■ Problem:
Find "At what coordinates", then copy its line and every later line of the entries exactly through the end, leaving all pictures out.

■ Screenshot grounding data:
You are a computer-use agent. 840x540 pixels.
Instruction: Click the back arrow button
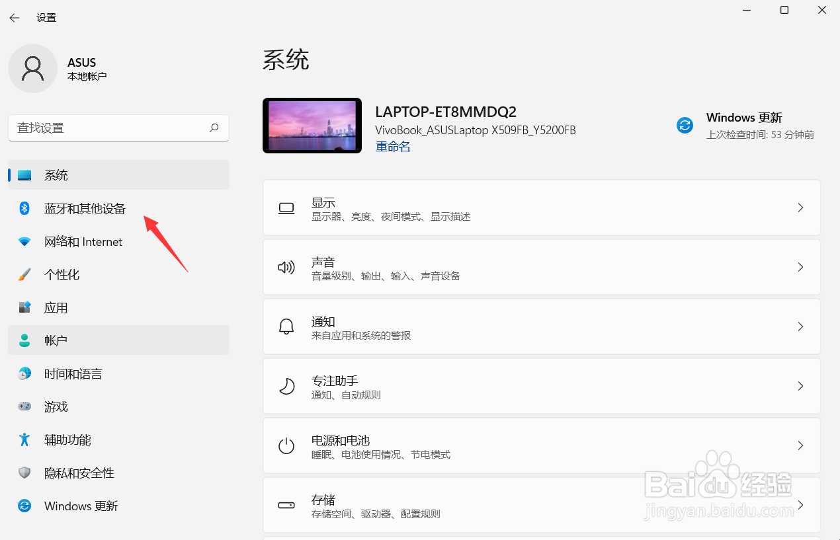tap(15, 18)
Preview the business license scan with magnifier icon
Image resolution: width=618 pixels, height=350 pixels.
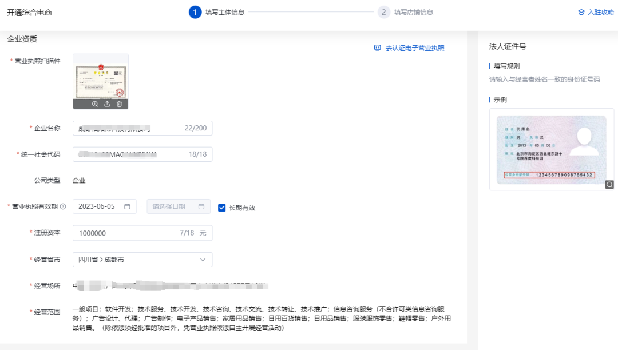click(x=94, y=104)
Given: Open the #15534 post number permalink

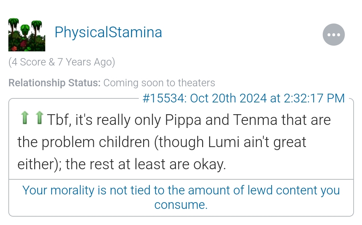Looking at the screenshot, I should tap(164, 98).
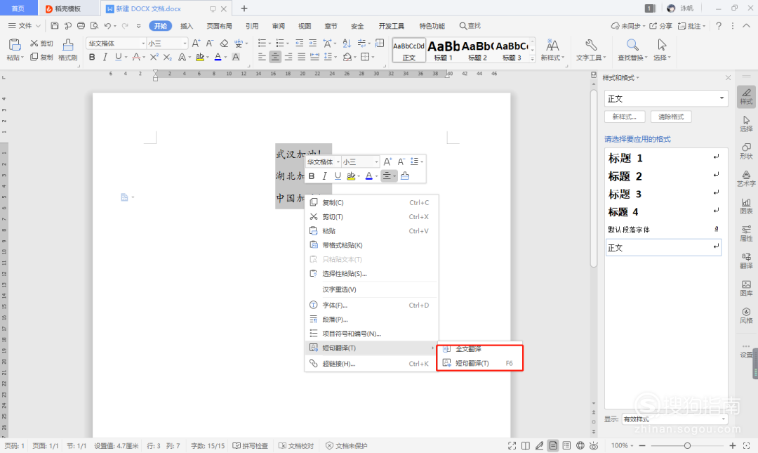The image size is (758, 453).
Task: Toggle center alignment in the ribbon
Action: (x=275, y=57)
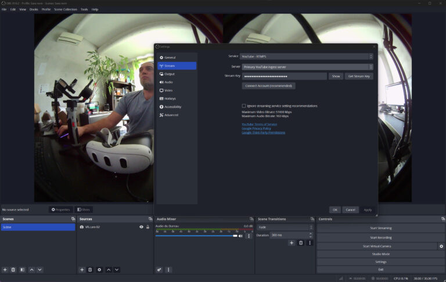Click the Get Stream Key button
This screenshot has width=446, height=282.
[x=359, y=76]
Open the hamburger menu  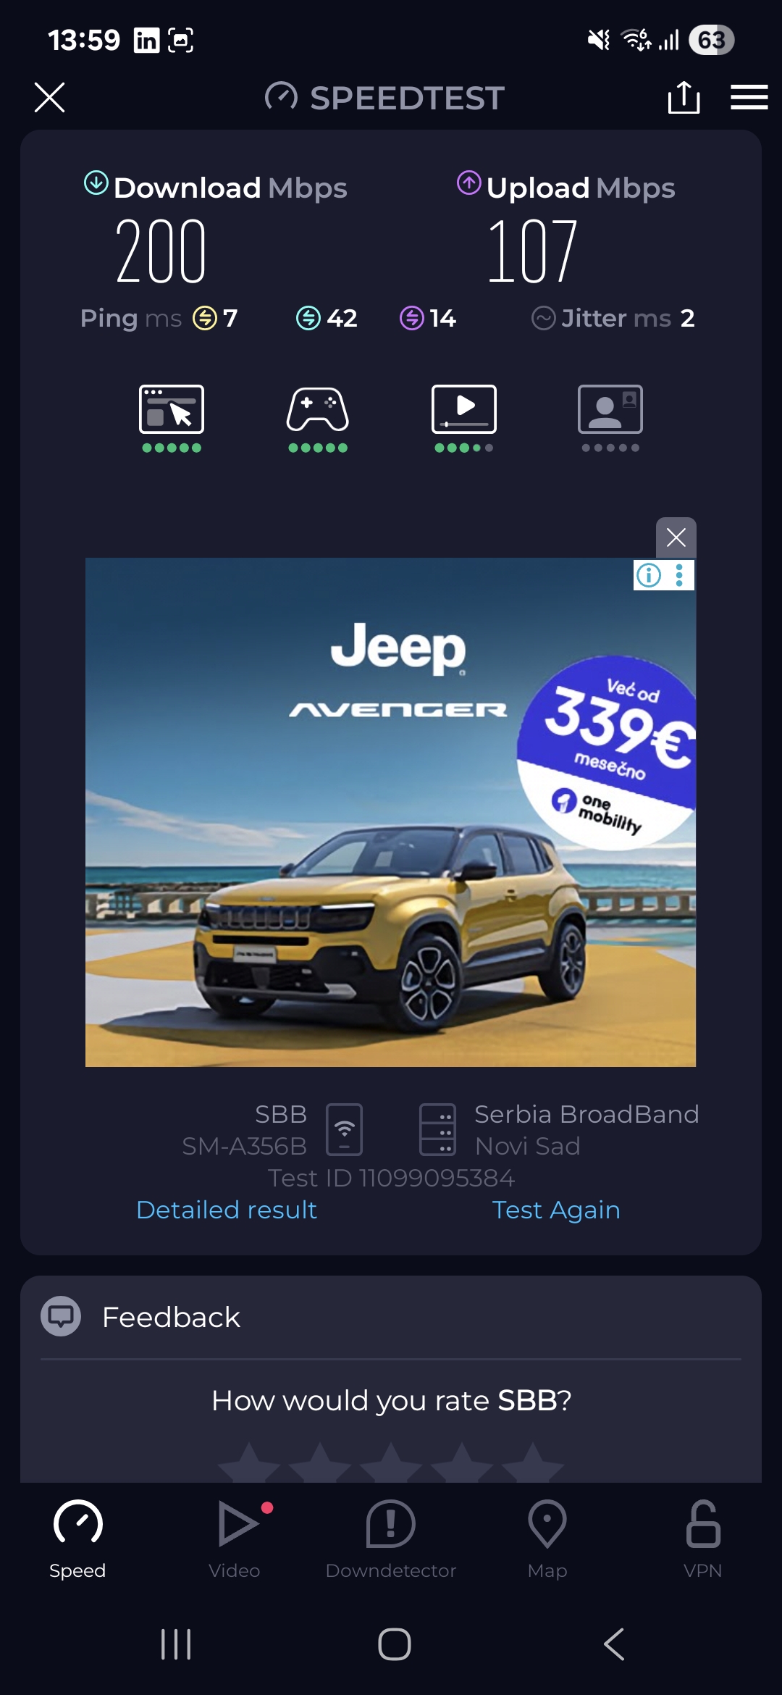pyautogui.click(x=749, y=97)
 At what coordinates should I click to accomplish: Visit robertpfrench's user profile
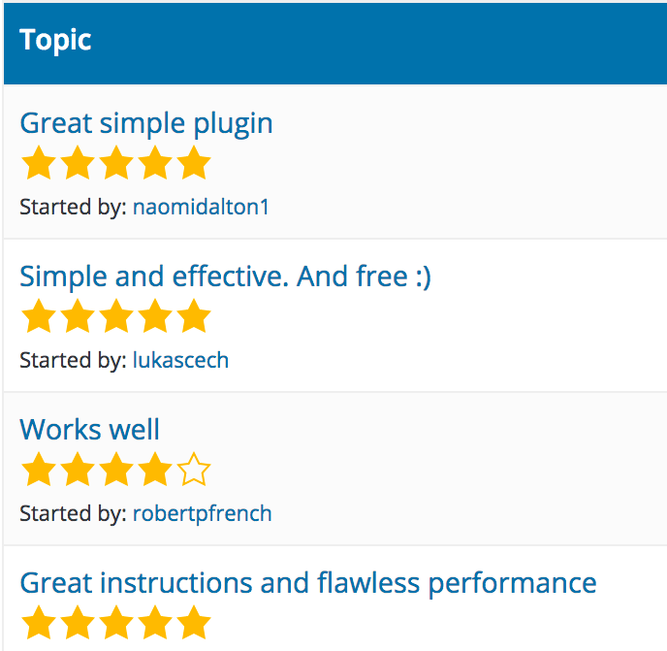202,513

■ Task answer:
 At what coordinates should I click to accomplish: Visit robertpfrench's user profile
202,513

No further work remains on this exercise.